In an IPD (individual participant data) meta-analysis using standardized measurements of 25(OH)D, in 26,916 individuals from a European consortium, an association between low vitamin D status and increased risk of all-cause mortality was observed (63). Re-analysis of results based on older studies, including more vitamin D–deficient subjects indicated a small but significant reduction in mortality (64, 65). These data reveal that the diversified effects of vitamin D supplementation may be due also to different vitamin D status, and indirectly the importance of correct nutritional approach.
Study limitations
4.1
There are several weaknesses of the present study that need to be acknowledged. First, the cross-sectional design prevents any inference of causality. Second, dietary intake was assessed using a self-reported FFQ, which is subject to recall errors and social desirability bias and may lead to both underestimation and overestimation of actual intake. Third, serum 25(OH)D was not measured, so we could not evaluate the relationship between reported intake and vitamin D status. Fourth, although we adjusted for a range of covariates (sex, age, macro-area, education, occupation, diet pattern, chronic disease), residual confounding cannot be excluded (i.e., sunlight exposure, outdoor physical activity, BMI, or seasonality). Finally, disease subtype indicators were based on self-report, and some subgroups were small.
Conclusion
5
In conclusion, data from the present survey confirm our previous results showing an extremely low vitamin D intake in the adult Italian population. Moreover, in a wide group of patients with different pathological disorders, the assumption of vitamin D was found to be significantly lower with compared to healthy individuals. This observation was seen in both females and males: moreover, the reduced vitamin D intake tended to decrease with increased age.

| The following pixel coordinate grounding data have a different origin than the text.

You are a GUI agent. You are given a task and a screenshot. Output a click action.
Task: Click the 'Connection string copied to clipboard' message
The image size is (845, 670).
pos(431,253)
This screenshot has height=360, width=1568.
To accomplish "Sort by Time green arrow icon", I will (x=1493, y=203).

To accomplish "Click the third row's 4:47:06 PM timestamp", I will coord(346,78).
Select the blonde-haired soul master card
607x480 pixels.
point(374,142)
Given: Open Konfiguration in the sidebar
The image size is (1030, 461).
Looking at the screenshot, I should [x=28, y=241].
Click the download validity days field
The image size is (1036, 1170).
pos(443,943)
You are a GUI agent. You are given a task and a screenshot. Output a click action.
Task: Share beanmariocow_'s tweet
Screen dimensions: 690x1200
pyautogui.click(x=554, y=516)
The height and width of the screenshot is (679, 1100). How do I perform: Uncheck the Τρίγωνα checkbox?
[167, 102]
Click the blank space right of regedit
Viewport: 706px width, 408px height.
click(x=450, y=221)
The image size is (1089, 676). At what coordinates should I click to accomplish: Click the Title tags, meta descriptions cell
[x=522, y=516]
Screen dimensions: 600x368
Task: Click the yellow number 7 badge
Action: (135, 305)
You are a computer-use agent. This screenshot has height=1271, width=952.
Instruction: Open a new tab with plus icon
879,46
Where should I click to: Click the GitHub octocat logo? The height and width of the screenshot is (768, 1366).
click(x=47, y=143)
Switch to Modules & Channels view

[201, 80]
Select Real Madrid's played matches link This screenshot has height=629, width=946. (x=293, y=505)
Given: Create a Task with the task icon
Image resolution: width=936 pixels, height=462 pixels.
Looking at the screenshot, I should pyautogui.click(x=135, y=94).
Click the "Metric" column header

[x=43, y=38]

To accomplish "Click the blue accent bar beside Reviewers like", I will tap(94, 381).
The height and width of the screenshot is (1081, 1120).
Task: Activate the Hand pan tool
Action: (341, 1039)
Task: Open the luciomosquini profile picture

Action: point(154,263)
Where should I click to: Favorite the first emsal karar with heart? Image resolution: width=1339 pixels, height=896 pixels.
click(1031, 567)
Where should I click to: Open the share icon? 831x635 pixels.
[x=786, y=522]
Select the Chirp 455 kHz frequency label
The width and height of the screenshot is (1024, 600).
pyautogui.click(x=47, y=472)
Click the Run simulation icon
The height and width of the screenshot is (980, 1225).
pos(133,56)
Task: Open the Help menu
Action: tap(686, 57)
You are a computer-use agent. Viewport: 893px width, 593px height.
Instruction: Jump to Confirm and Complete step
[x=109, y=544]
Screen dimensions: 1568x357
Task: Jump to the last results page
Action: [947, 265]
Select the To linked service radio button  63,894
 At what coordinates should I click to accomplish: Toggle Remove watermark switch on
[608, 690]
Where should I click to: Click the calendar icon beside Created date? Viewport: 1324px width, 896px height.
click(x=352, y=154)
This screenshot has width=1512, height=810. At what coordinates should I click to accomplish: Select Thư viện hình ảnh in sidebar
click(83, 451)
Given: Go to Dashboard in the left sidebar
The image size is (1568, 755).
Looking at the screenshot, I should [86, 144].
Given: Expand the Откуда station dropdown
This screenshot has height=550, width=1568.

This study suggests that the implementation of educational healthcare policies, starting from childhood and continuing into adulthood, to promote a correct dietary approach rich in vitamin D. This type of diet, including mainly fish, milk, and its derivatives, would integrate the nutritional model inspired by the traditional eating habits of countries bordering the Mediterranean sea, known as the “Mediterranean diet,” followed predominantly by Italian population. Considering the extremely low intake in patients with osteoporosis and other pathological disorders as cardiovascular diseases and cancer, a vitamin D-rich diet could play a significant role in preventing their development (66).
Fortification of certain foods (such as milk and cheese) with vitamin D may represent an alternative approach to non-feasibility of dietary changes (67–69). In specific circumstances, especially in at-risk groups like children, pregnant women, and the elderly, vitamin D supplementation remains a crucial strategy to minimize the risk of hypovitaminosis (70).
Dietary vitamin D intake in Italian adults remains far below recommended levels. Independent variables correlating with lower intake include Northern macro-area, lower education, and plant-based dietary patterns. Future intervention studies should monitor serum 25(OH)D, evaluate fortification and supplementation strategies in trials, and inform policy on the design and reach of national fortification programs and targeted education for at-risk groups, also introducing specific national guidelines.